I know I'm replying to an old thread, but it seemed relevant.
Suppose we want to unit test in pure isolation a method that passes a block
to a collaborator. For example:
def baz
CollaboratorA.foo do
CollaboratorB.bar
end
end
It's important not only that `baz` calls `CollaboratorB.bar`, but that it
does it inside the block. Myron's gist
<https://gist.github.com/myronmarston/e79cbff12ce51b54814b> from a year ago
answers this question well. However, what if we take this a step further,
and say that we want to call `CollaboratorB.bar` once inside the block and
once outside the block like this:
def baz
CollaboratorA.foo do
CollaboratorB.bar
end
CollaboratorB.bar
end
Furthermore, let's suppose we want to assemble the return values from these
two `bar` calls. This isn't a Rails specific question, but I'll use
`ActiveRecord::Base.unscoped` (assuming a default_scope is set) as a
real-world example that I hope will be easily understood:
def fetch_products
visible_products = Product.all
all_products = Product.unscoped do
Product.all
end
{ visible_products: visible_products, all_products: all_products }
end
I know that an isolated test for this will be tightly coupled to the
implementation, but assuming that's what we want to do, I imagined a new a
new `inside` and `outside` API for rspec-mocks, and this is how I would
test `fetch_products`:
it "fetches products" do
all_products = double("all products")
visible_products = double("visible products")
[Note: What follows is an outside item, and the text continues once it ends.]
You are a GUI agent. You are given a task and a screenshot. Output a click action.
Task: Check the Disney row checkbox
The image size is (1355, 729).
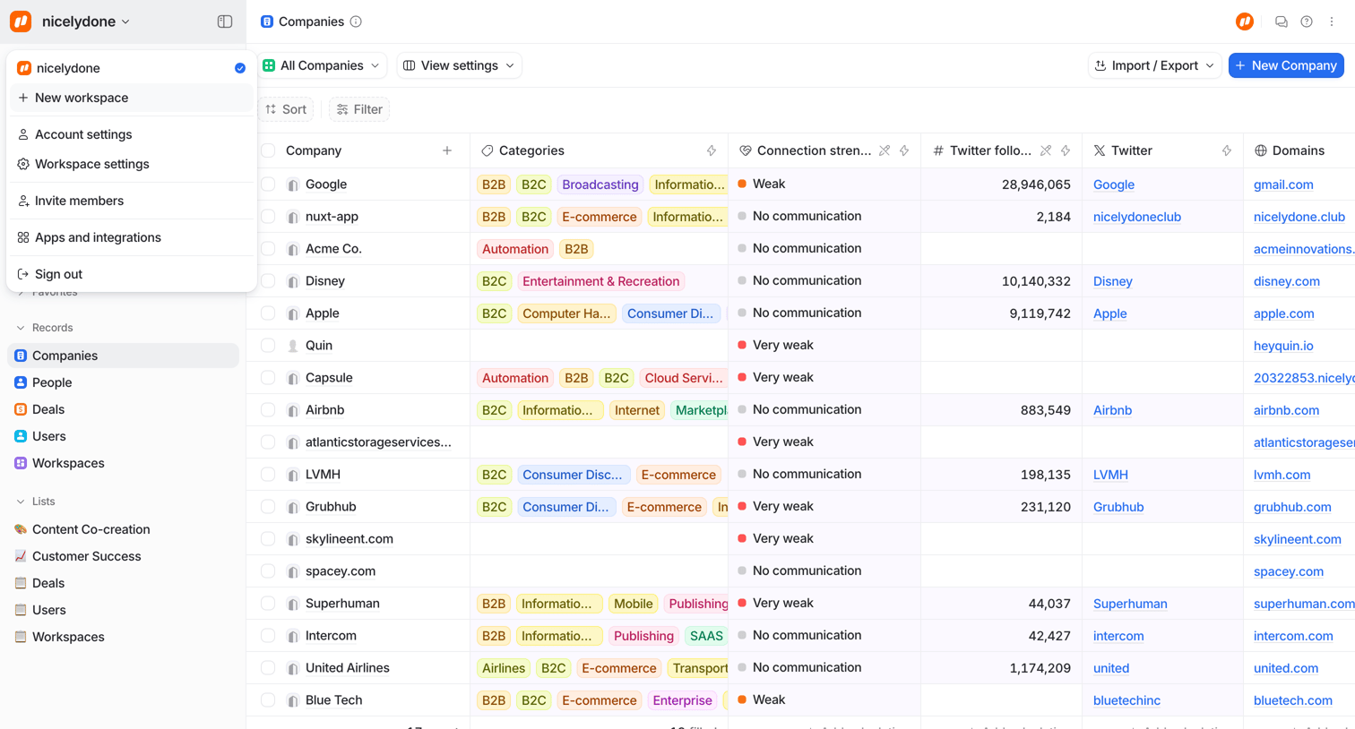pyautogui.click(x=268, y=281)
unscoped = allow(Product).to receive(:unscoped).and_yield
allow(Product).to
receive(:all).inside(unscoped).and_return(all_products)
allow(Product).to
receive(:all).outside(unscoped).and_return(visible_products)
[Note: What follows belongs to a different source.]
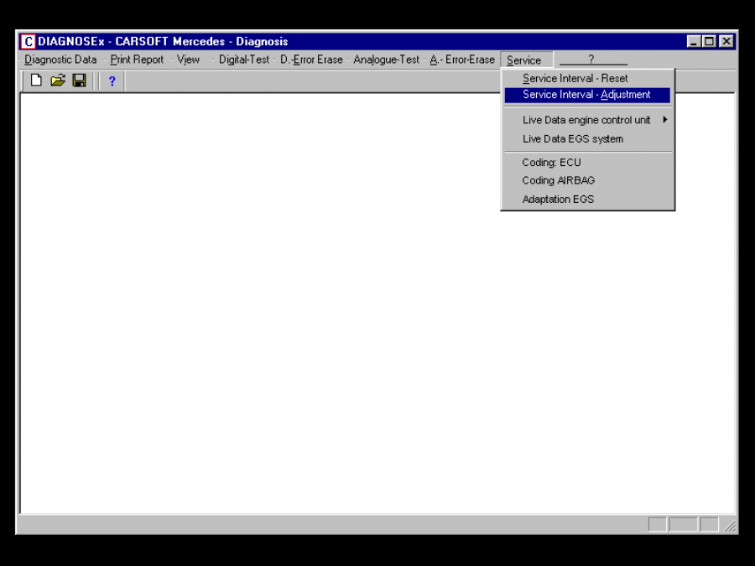Open the Print Report menu
This screenshot has height=566, width=755.
(137, 60)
expect(fetch_products).to eq({
visible_products: visible_products,
all_products: all_products
})
end
If you didn't have return values to compare against, you could also write
something like:
expect(Product).to have_received(:all).inside(unscoped).once
expect(Product).to have_received(:all).outside(unscoped).once
So I have a two questions:
1. Is there a straightforward way to write this spec using the current API?
2. If not, would you be open to a PR that adds the `inside` and `outside`
API, or open to discussing an alternative API that would make this kind of
spec feasible?
I have a working prototype locally that enhances `@messages_received` to
track what existing message expectations are running an implementation when
a subsequent message is called, which can then be compared to to
constraints.
Thank you,
Nathan
On Thursday, March 5, 2015 at 9:16:31 PM UTC-7, Myron Marston wrote:
>
> On Thursday, March 5, 2015 at 7:06:58 PM UTC-8, Joe Van Dyk wrote:
>>
>> Say I have the following method:
>>
>> def run
>> transaction do
>> mark_non_eligible
>> make_invoice_batch
>> send_batch_email
>> end
>> end
>>
>> How can I test that with rspec's mocks?
>>
>> Joe
>>
>
> There's a rarely-used feature of `and_yield` that can help you with this.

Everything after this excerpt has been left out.